Ревизионистская держава — не обязательно держава, обиженная на мировой порядок. Опыт Франции доказывает нам, что ей может стать и держава-лидер после серии военных и политических неудач. Королевская Франция предприняла две неудачные попытки при Людовике XIV и Людовике XV установить свою гегемонию в Европе через ограниченные конфликты. После этого французские революционеры провозгласили намерение сломать весь Вестфальский порядок и переформатировать его под Францию. Наполеоновские войны 1800–1815 гг. были отчаянной попыткой Парижа окончательно перевести Вестфальский порядок в систему французской гегемонии.

В мире после Второй мировой войны пока не было глобальных ревизионистов, нацеленных на слом мирового порядка. Столь долгий период существования исключительно держав статус-кво не должен нас удивлять: в Вестфальском порядке их не было 140 лет (до начала Великой Французской революции в 1789 г.), в Венском порядке — 73 года (до воцарения в Германии Вильгельма II в 1888 г.). Впрочем, и эти ревизионистские режимы не сразу развязали глобальные войны [2]. Обычно ревизионисты появляются под конец существования мирового порядка. Возможно, прав американский международник Линн Миллер: подобные режимы возникают с периодичностью раз в 100–150 лет, но оставим это как гипотезу [3].

Появление ревизионистов трудно спрогнозировать: для современников они возникают словно из ниоткуда, а предпосылки к их появлению распознаются уже задним числом. Едва ли в 1750 г. кто-то мог представить, что королевская Франция, ведущая держава Вестфальского порядка, станет революционной и начнет почти тридцатилетнюю войну со всей Европой. В 1885 г. вряд ли кто-то мог предположить, что консервативная аристократическая Германия мутирует в Третий Рейх. Изолированная Япония 1830-х гг. была далека от глобального ревизиониста сто лет спустя, угрожающего и СССР, и Британии, и США. Привычный нам Ялтинско-Потсдамский порядок, возможно, также подвергнется атаке ревизионистов под конец своего существования, как и все предыдущие мировые порядки.

Холодная «холодная война»

Здесь мы подходим к ключевому пункту: существующая теория «ядерного сдерживания» написана под державы статус-кво. Суть ядерного сдерживания заключается в том, чтобы нацелить ЯО на определенный набор объектов оппонента и угрожать ему нанесением неприемлемого ущерба в ответ на какие-то его действия. Такая логика подходит для субъектов, которые не хотят большой войны. (Правда, здесь сразу возникает вопрос: «Зачем сдерживать руководство страны, которое и так не желает войны?»). Однако мы никогда не видели, как будет работать логика ядерного сдерживания в отношении держав-ревизионистов.

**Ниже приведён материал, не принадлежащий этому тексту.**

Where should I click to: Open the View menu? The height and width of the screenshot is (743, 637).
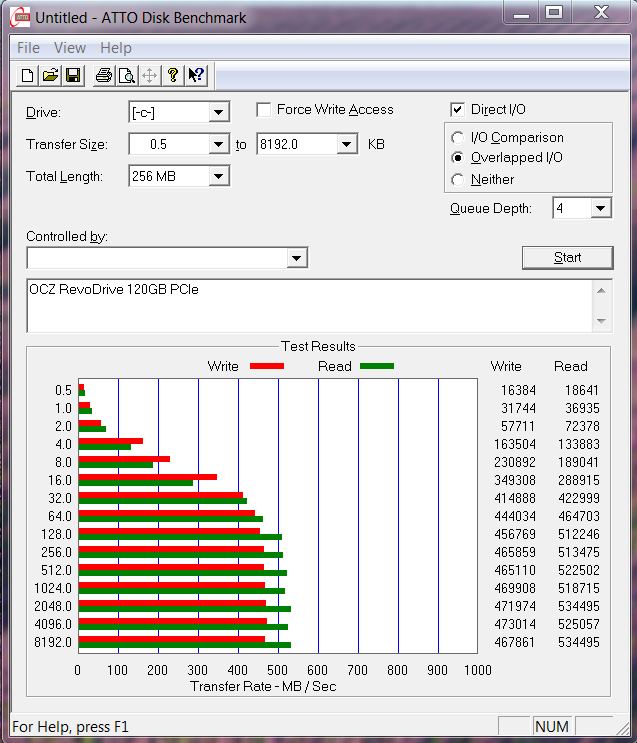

В годы холодной войны и США, и СССР были классическими державами статус-кво. На исходе Второй мировой войны они создали мировой порядок, в котором заняли привилегированное положение через механизм Совета Безопасности ООН. До середины 1950-х гг. Москва и Вашингтон, несмотря на всю конфронтационную риторику, неплохо сотрудничали друг с другом при ликвидации Британской и Французской империй. Привычная нам двублоковая холодная война началась после Суэцкого кризиса 1956 г., когда Британия и Франция окончательно перестали быть мировыми державами, перейдя в разряд европейских союзников США.

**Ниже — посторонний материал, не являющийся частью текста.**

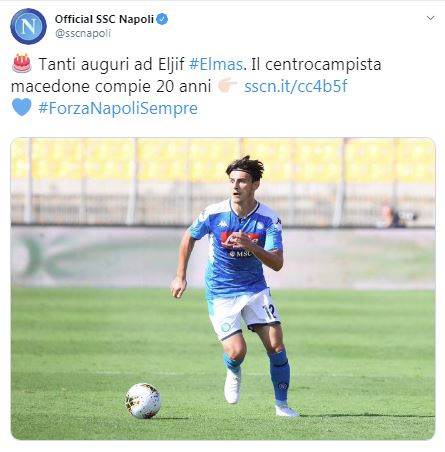Click the pointing hand emoji
Image resolution: width=445 pixels, height=452 pixels.
click(227, 86)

При этом и США, и СССР демонстрировали, что дорожат Ялтинско-Потсдамским порядком. Ни один из кризисов холодной войны, включая Карибский 1962 г., не привел к его распаду. Ни советские, ни американские лидеры ни разу не поставили вопрос о разрыве дипломатических отношений друг с другом. СССР не порвал дипломатических отношений ни с одной западной страной, как и США — ни с одной страной социалистического блока [4]. Ни советские, ни американские лидеры ни разу не поставили вопрос о ликвидации ООН. Ни один крупный политик в США и СССР не предложил выйти из ООН и создать, например, «новый Коминтерн» или «Лигу демократий». Холодная война шла своим чередом, но представители СССР и США сидели в общем Совбезе ООН, а не жили изолированно в своих блоках, никак не взаимодействуя с врагом.

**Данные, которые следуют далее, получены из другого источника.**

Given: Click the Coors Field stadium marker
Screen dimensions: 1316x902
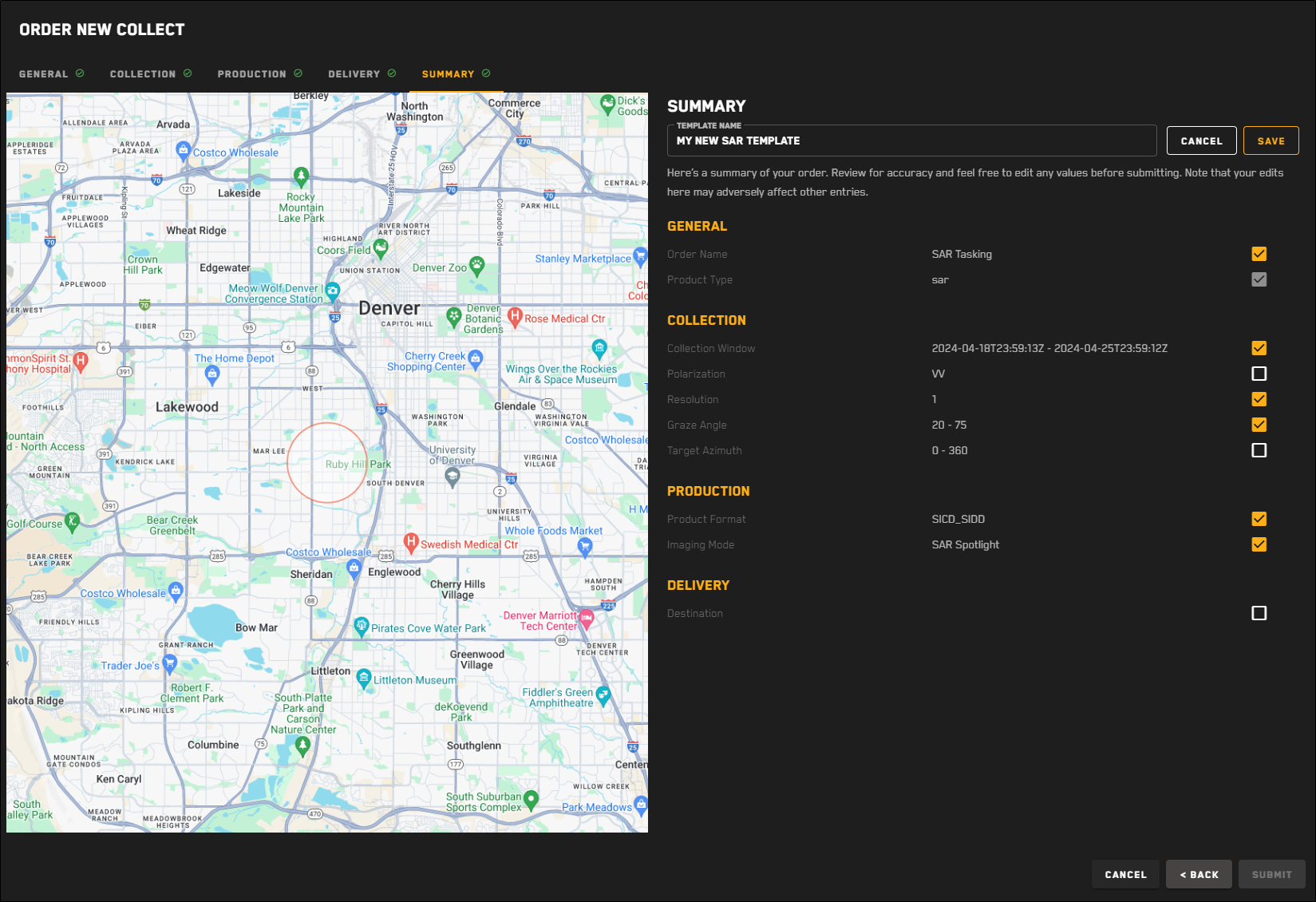Looking at the screenshot, I should [x=381, y=248].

О нежелании советского и американского руководства воевать свидетельствует создание ими разнообразных режимов контроля над вооружениями — от ограничения ядерных испытаний до подписания пакета соглашений по ОСВ / СНВ. Подобные страховочные механизмы были призваны снизить опасность даже случайного столкновения между ними. Они также свидетельствовали о готовности руководства СССР и США доверять друг другу. Если бы Кремль и Белый дом хотели конфликта (предположим, неядерного на региональном ТВД), они действовали бы прямо противоположно. Державы-ревизионисты не идут на ограничение своих военных потенциалов и даже не принимают самой мысли о разоружении. (Так, кайзер Вильгельм II в ответ на предложение англичан ограничить морскую гонку вооружений поставил свою знаменитую резолюцию: «Наглость, граничащая с оскорблением немецкого народа и его императора!»)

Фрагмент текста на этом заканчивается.